CARLO BUGATTI (Milan, Italy, 1856-1940, Molsheim, France).
Large cabinet.
Wood, bone, copper and vellum.
Certificate can be issued.
Without back.
Measurements: 310 x 176 x 37 cm.
Bugatti's most creative and exotic production was made at the request of a demanding clientele that loved the new taste of the turn of the century, and this large cabinet is a faithful example of this. This piece is also a clear example of the "Bugatti style", where the orientalist taste or "maroquinerie", very much in vogue in the first decade of the 1900s, enriches the entire piece. Through a restrained work of craftsmanship and design, the Milanese artist manages to turn this piece of furniture into an absolute luxury object with a curious exotic and colorful appearance. The forms used evoke the Moorish style, from the use of the horseshoe arch and the legs that simulate columns, to the ornamental work of geometric and naturalistic shapes through copper and bone inlays. The front, decorated with herons in flight on vellum, crosses the Moorish border to enter the oriental aesthetic.

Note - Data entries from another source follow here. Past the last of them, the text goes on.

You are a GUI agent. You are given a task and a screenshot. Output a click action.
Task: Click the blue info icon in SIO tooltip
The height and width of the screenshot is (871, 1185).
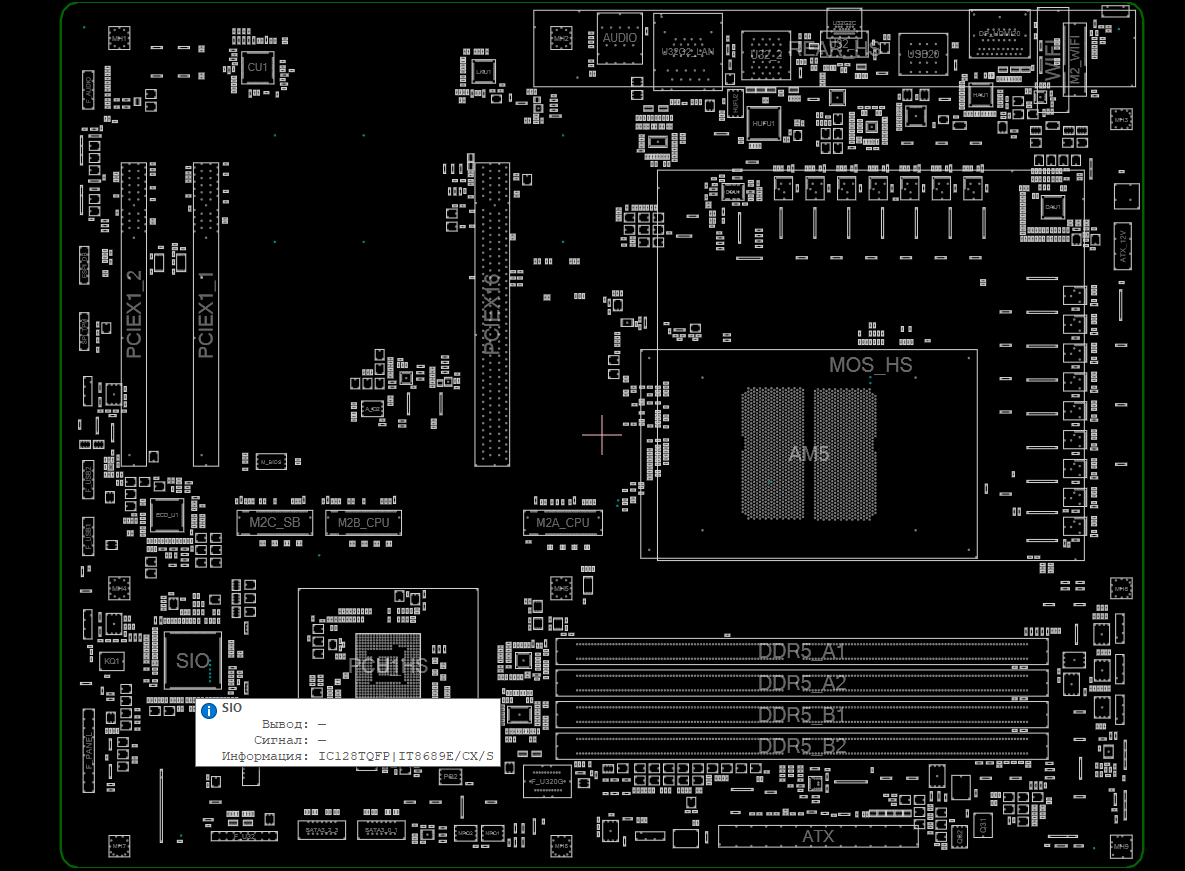[x=209, y=710]
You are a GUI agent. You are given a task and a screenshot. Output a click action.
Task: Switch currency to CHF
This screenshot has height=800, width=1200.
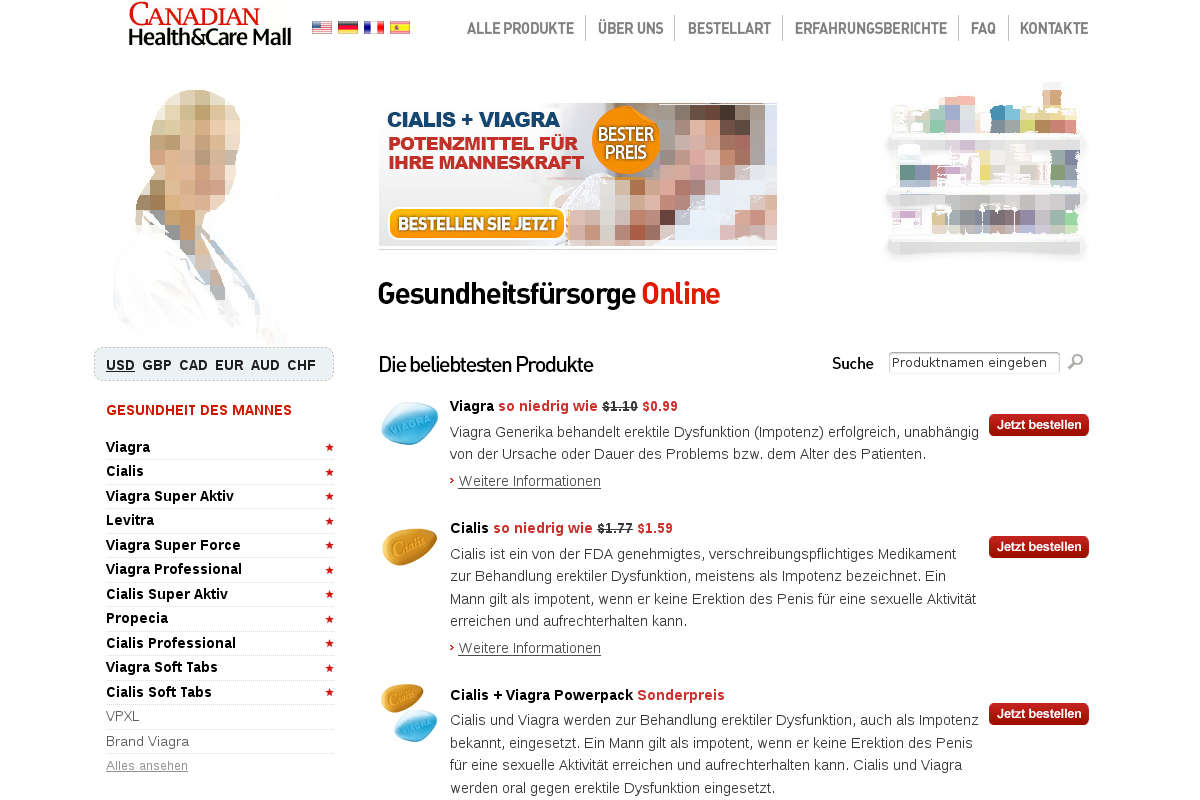(301, 365)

Carlo Bugatti, from a young age, showed his creative and artistic talents, so he was enrolled by his father at the Brera Academy, where he met the artist Giovanni Segantini, and later attended the Ecole de Beax-Arts in Paris. Later, in the late 1970s, Bugatti worked for the cabinetmaker Mentasti, owner of the Piccolo Stabilimento di Lavorazione del Legno on Via San Marco in Milan. From 1888 onwards, there is evidence of a Bugatti workshop in Via Castelfidardo 6, Milan. That same year, Carlo established himself as a cabinetmaker at the Italian Exhibition in London. His furniture is unique, using precious woods as well as ivory, copper, mother-of-pearl, camel and fallow deer hide. These creations were especially appreciated and harmonized well with the exotic and Moorish taste typical of the time. As early as 1890, the famous cabinetmaker had already opened a studio-workshop in Paris, where, at the Universal Exhibition of 1900, his furniture was awarded prizes marking the international triumph of Art Nouveau.
Settling in Paris in 1903, he met the art dealer and foundryman Adrien A. Hèbrard (1865-1937), who convinced him to devote himself to sculpture, commissioning objects and ornaments, including a fantastic bestiary that Hèbrard exhibited in his gallery in 1907. After leaving Paris in 1910, Bugatti moved to Pierrerfonds, in the Oise, where he became mayor. The last years of his life were marked by dramatic events, such as the suicide of his son Rembrandt in 1916, the death of his daughter Deanice and finally that of his wife Therese. In 1935 he decided to move to Alsace, to Molsheim, where his son Ettore had opened the famous Bugatti car factory and where he died in April 1940. His work is currently represented in the Musée d'Orsay and the Metropolitan in New York, among other important institutions.